While retention of talent is an industry-wide problem, it’s particularly problematic in technology. From software companies to start-ups, the tech industry has the highest turnover of staff – up to 15.5 per cent in gaming and 14.9 per cent in Internet, compared to the national average of 10.9 per cent.
So, why is tech-turnover so high? High demand and rising salaries in a competitive industry are said to be major factors. This is also an ever-changing market, which can struggle to keep up with the digital skills shortage.
The good news is that there are job retention strategies that organisations can action in order to retain tech talent within business. From competitive perks to well-considered benefits, here’s some of the most successful techniques companies can adopt.
While employees must be compensated adequately, money alone is not an employee motivator. All the added benefits of working for a company contribute to the overall value. This is why it’s important to listen to your workforce and reflect a benefits package that retains tech talent. A common misconception in trendy companies is for perks to include free breakfasts, games rooms and laundry services. Sure, they all help, but are not long-term motivators.
Instead, ask your colleagues what perks they’d like to see, what their friends might have in their workplace, or what motivates them personally. It might be as simple as allowing sabbaticals for long-service employees, or days off to undertake charity work, or even being able to collect travel rewards for flying with certain airlines, instead of the company cashing them in. Taking the time to actively listen to your staff can lead to improved satisfaction levels, work culture and productivity, all resulting in lower turnover.

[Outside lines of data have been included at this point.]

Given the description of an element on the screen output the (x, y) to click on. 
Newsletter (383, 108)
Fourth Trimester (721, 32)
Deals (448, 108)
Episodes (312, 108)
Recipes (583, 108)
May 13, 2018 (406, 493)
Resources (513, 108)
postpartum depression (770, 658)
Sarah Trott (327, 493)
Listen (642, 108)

We’ve established that money isn’t a motivator for employees, however, if you don’t remain competitive, you will lose good staff. Research by COI found that two-thirds of IT workers weren’t happy with their salaries, the majority of which are millennials – arguably a vital market for the fast-paced tech industry. To retain staff, organisations can look to industry bodies to salary check and benchmark against the industry standard, including bonuses and perks.
The tech industry prides itself on setting trends and being at the forefront of change. Flexible working is an important part of working culture and one that is integral to the IT industry, which is anything but nine-to-five.

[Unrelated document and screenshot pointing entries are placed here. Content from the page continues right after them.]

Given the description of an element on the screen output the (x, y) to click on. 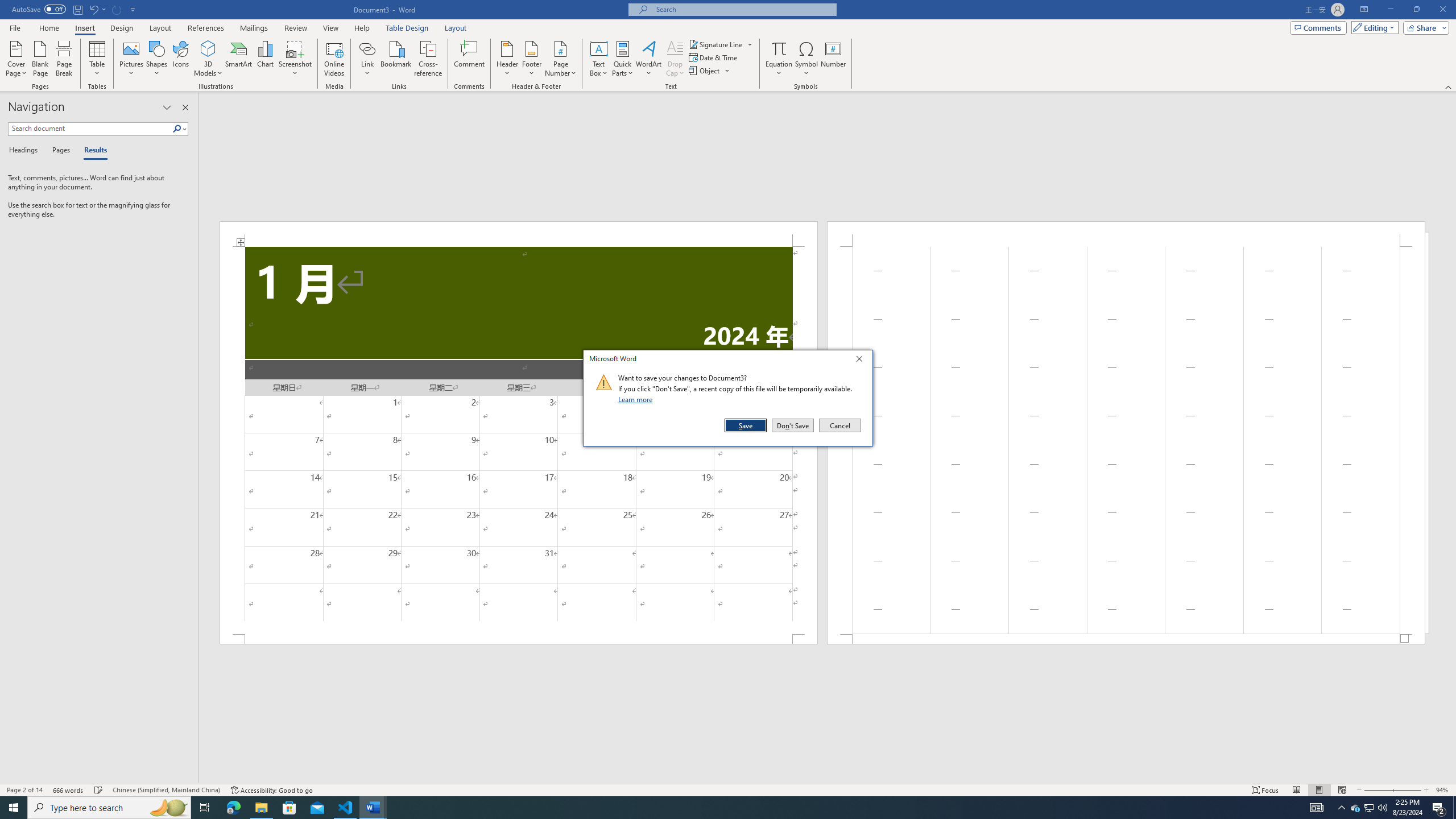
Screenshot (295, 58)
Text Box (598, 58)
Cancel (839, 425)
Learn more (636, 399)
User Promoted Notification Area (1368, 807)
Microsoft Edge (233, 807)
Can't Repeat (117, 9)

Also, with more working mothers than ever before, it shows that greater job flexibility is a significant perk that the industry needs to pay more attention to, in order to hold on to its tech talent.
Offering training, courses and personal development projects to employees shows your commitment to them as long-term team members. The Body Shop pays its staff for five volunteering days a year, as part of their giving-back ethos. Of course, training is fully expected as part of personal development. A smart way to pitch this to employees is to offer them a training allowance, with a set amount of ‘training days’ to use at their discretion. Offering this trust and investment in your staff shows that you value their contribution and are committed to their future in the company.
One of the best ways to retain staff is by promoting them. After all, being overlooked for promotion is a sure-fire way to get rid of good staff. Where possible, always look internally first to hire senior-level positions. It’s the best PR a company can do for itself to demonstrate the value it places on its workforce. It is after all, much better to keep good staff than lose them to a competitor!
There you have it, five essential job retention strategies to implement in your tech business today, to start demonstrating the value of your staff.